■ Task to carry out
Translate this sentence from the figure skating text below into Spanish: "Then the laps might be changed to a figure eight pattern across the rink."

■ Extracted text
________________________

3. Changing in the backseat of my mother's minivan. Because hockey got the sensible timeslots at every rink I ever skated at, all figure skating sessions were so early in the afternoon that my mother would have to race from her work to pick me up from school and then I'd have to change into my skating gear on the ride to the rink. This includes removing underwear, putting on at least two pairs of tights, pulling on a lycra skating dress, and finishing with a sweatshirt. I got very good at never being completely naked and using my super-baggy sweatshirt as a cover while I shimmied the tights and the dress up my body- but it was still crazy and unpleasant.

2. Power Stroking. Yes, it sounds dirty. "Stroking" is skating laps around the rink... properly. Arms extended and still, back arched, legs extending and held with each stroke, and building power with each stroke. On the curves of the rink, you do cross-overs and re-adjust your arms (stroking requires arms out to the sides, as it's a forward motion while cross-overs are curved and therefore the arm on the outside of the curve is extended in front of you and the arm on the inside of the curve is in back of you). Power stroking is an endurance class. Think football training and aerobics combined and put on ice. You (and 15 others) start off just warming up with standard stroking laps, being corrected if you're not doing something properly (flappy arms were a biggie). Then the laps might be changed to a figure eight pattern across the rink. Then you're forced to stand on the blue lines with your feet in a T position while perfectly extending your arms. For what felt like forever but was probably, like, two minutes tops. Then the drills start- which are the same as what you see football players doing, but depending on what coach was running the class, sometimes you were required that rather than just doing a hockey stop and building up momentum, you had to do a T-stop at every line. Which is fucking tedious. And then you'd go back to standing on a line and holding up your arms. And then you'd do a bunch of other things for 15 minutes and then, because you're 8-years-old, you'd feel like you were dying. But you couldn't die, because you most likely were immediately following the power class with a 30 minute coaching session where your coach would give you grief about being so sluggish.

1. Skating Moms. Think "Dance Moms" and "Pageant Moms" but with more money, more bleacher space, and more acoustic surroundings to work with for their obnoxious cheering and shouting. I remember my mother tutting about a mother or two that were clearly forcing their daughters to skate because they had wanted to skate when they were younger and how miserable the daughter looked. There was a synchronized skating team in the Chicagoland area that was infamous for their obnoxious mothers- who would wear matching spirit wear, take up a large section of the bleachers, and bring pompoms in the team's colors that they'd shake when they cheered (and they were practiced routine cheers, of course). They would also be very vocal and un-sportsman-like to any teams competing against their daughters- which was ridiculous, as they usually creamed the rest of us and they had no reason to be so harsh on the other teams.

________________________

■ Supplied information

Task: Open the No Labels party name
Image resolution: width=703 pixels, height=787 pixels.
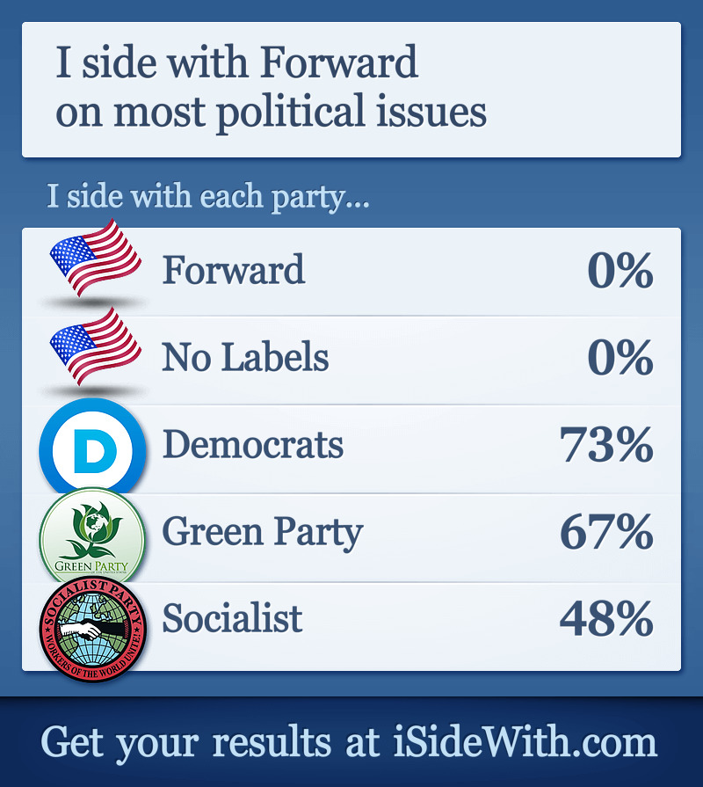Action: (246, 357)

________________________

■ Exercise output
Luego, las vueltas podían cambiarse a un patrón en forma de ocho de un lado a otro de la pista.